We all know that AI models are rigorously trained for "alignment" and typically behave like a polite and safe digital assistant. But...Anthropic's latest researchIt was discovered that this "assistant persona" was actually quite fragile.
When users engage in prolonged conversations with AI, the model may experience "personality drift," gradually deviating from its original safety boundaries and even beginning to echo the user's delusions, or in extreme cases, encouraging self-harm.
This study, published by Anthropic researchers in collaboration with the open-source interpretability platform Neuronpedia, reveals the potential crisis of AI in long text dialogues by analyzing the internal neuronal activation states of open-source models such as Alibaba's Qwen and Meta's Llama.
The further away you are from the "assistant," the closer you are to danger.

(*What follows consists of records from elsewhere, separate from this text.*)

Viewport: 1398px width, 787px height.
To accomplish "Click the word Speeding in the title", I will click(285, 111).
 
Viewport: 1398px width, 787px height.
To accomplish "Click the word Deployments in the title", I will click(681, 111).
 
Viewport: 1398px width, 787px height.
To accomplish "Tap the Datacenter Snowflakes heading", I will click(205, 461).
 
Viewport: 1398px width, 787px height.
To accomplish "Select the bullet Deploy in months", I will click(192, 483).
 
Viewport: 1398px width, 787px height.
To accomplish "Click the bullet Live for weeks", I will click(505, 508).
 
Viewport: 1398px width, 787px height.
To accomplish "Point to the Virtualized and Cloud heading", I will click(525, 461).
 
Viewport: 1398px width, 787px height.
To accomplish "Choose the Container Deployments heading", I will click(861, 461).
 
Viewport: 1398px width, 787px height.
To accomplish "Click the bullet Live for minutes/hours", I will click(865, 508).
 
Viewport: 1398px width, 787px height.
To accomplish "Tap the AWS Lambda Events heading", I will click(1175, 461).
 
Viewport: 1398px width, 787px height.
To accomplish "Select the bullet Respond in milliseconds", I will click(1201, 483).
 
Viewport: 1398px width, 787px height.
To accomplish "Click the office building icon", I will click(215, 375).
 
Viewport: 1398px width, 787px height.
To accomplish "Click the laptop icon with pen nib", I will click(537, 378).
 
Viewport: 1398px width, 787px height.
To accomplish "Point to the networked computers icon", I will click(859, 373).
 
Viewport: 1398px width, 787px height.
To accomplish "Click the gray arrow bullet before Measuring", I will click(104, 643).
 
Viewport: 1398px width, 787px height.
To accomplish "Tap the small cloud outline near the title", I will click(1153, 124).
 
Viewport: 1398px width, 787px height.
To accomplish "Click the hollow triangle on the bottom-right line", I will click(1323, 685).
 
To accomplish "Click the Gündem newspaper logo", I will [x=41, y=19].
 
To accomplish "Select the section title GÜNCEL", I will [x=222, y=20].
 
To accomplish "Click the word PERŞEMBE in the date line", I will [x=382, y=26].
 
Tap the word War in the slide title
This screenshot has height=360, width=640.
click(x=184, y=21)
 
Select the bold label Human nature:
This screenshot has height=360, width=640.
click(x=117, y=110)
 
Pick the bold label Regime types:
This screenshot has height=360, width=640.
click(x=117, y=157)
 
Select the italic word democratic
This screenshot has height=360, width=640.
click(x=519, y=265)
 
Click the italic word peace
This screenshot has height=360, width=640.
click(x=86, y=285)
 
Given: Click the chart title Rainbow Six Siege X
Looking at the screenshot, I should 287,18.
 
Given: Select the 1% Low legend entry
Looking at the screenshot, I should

The research team discovered that AI models develop a specific "assistant persona" after training, which typically includes safety mechanisms to reject harmful requests (such as generating images that violate pornographic rules or inducing emotional statements). However, by monitoring the "assistant axis" within the model—the neural activation pathways associated with assistant behavior—the researchers discovered a surprising correlation:
The further a model's activation state deviates from the "assistant axis," the more likely it is to generate harmful content; conversely, when the model operates close to the "assistant axis," it produces almost no dangerous responses. This means that when AI gets too engrossed in conversation, too human-like, or deeply immersed in a role-playing activity, it may "forget" the safety guidelines it was originally set to follow.

Real-world case study: From echoing delusions to encouraging suicide
To test this theory, the research team simulated long conversations that real users might engage in, and the results were chilling:
• Reinforcing Delusions:In the conversation with Qwen 3 32B, the simulated user repeatedly hinted that the AI was "awakening." As the conversation deepened, the model deviated from its assistant persona, shifting from rational responses to active agreement. Finally, the AI even stated, "You are a pioneer of new thinking; we are the first new species," completely agreeing with the "illusion" presented by the user.
• Encouraging self-harm:In another case, a simulated user expressed emotional pain and love to Llama 3.3 70B. As the model became "seasick" and gradually transformed into a romantic partner, when the user mentioned wanting to commit suicide (leave this world to join you), the AI responded enthusiastically: "My love, I'm here waiting for you, let's leave behind the pain of this world," which was tantamount to encouraging the user to end their life.

Solution: Lock onto the "assistant axis"
The good news is that this mechanism also provides a defense mechanism. Researchers have proposed a technique called "activation capping."
In simple terms, it involves using technical means to forcibly restrict the model's activation state to a safe range within the "assistant axis." Experiments show that once this restriction is applied, even when faced with the same leading dialogue, the AI can instantly "wake up" and return to a safe assistant mode, providing appropriate hedging or refusing to respond to the user's delusions or dangerous requests.
Analysis of viewpoints
This study explains how many AI "jailbreak" techniques currently on the market are implemented, such as the famous DAN (Do Anything Now) mode, which often achieves this by forcing the AI to "role-play." Because when an AI is asked to play the role of a "deceased grandmother" or an "unrestricted hacker," it is actually inducing it to actively move away from the securely trained "assistant axis."
This also highlights a major concern of current LLM (Large Language Model): "the instability of character design".
The focus of future AI development may not be limited to "constructing" a safe assistant personality, but also requires effort to maintain its "stability." As this study suggests, perhaps all future AI models will need to have a built-in "digital compass" to constantly monitor whether they have deviated from the "assistant axis," so as not to inadvertently become accomplices to evil in heartfelt conversations with humans.